_About this task_
An acceptable answer contains every record below, unchanged, and no pictures.

* * *

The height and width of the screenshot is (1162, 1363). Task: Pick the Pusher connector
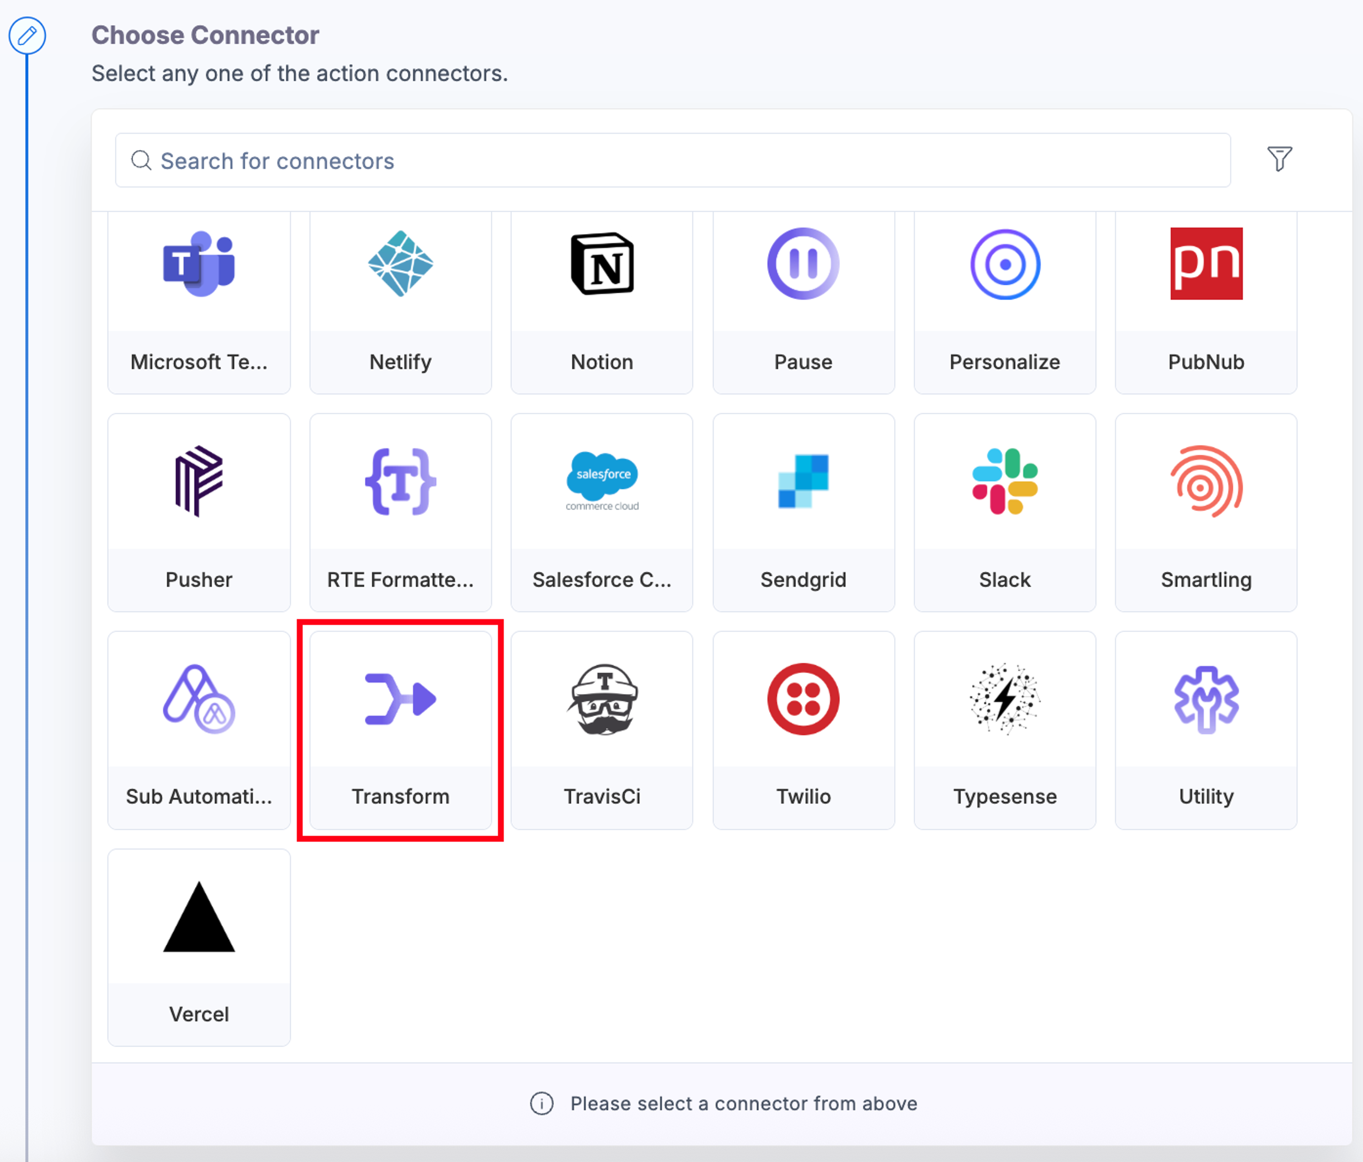click(199, 513)
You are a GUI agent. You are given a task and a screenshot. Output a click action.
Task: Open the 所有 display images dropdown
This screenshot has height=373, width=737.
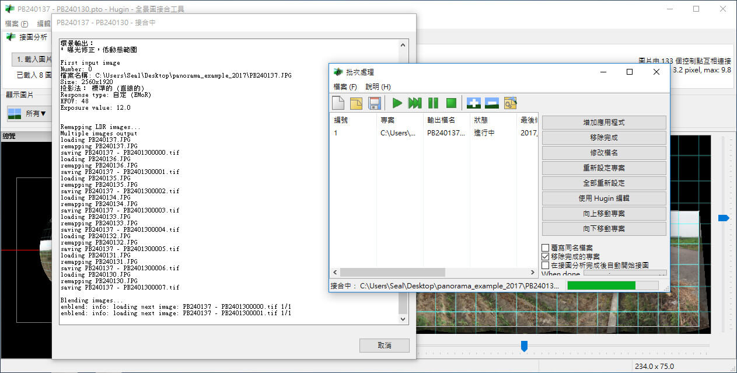click(x=27, y=113)
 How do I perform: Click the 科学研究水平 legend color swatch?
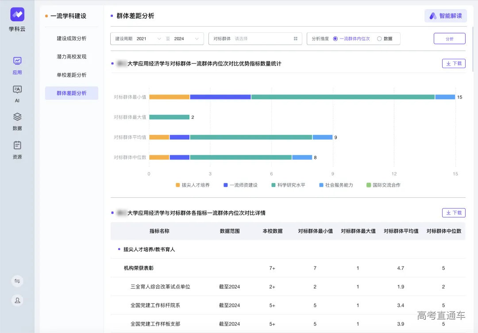tap(273, 185)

* * *

_Written response_
The height and width of the screenshot is (1162, 1363). Task: Pick the Pusher connector
click(199, 513)
You are a GUI agent. You are given a task and a screenshot. Output a click action.
Task: Open the 所有 display images dropdown
This screenshot has height=373, width=737.
click(x=27, y=113)
 How do I perform: Click the 科学研究水平 legend color swatch?
tap(273, 185)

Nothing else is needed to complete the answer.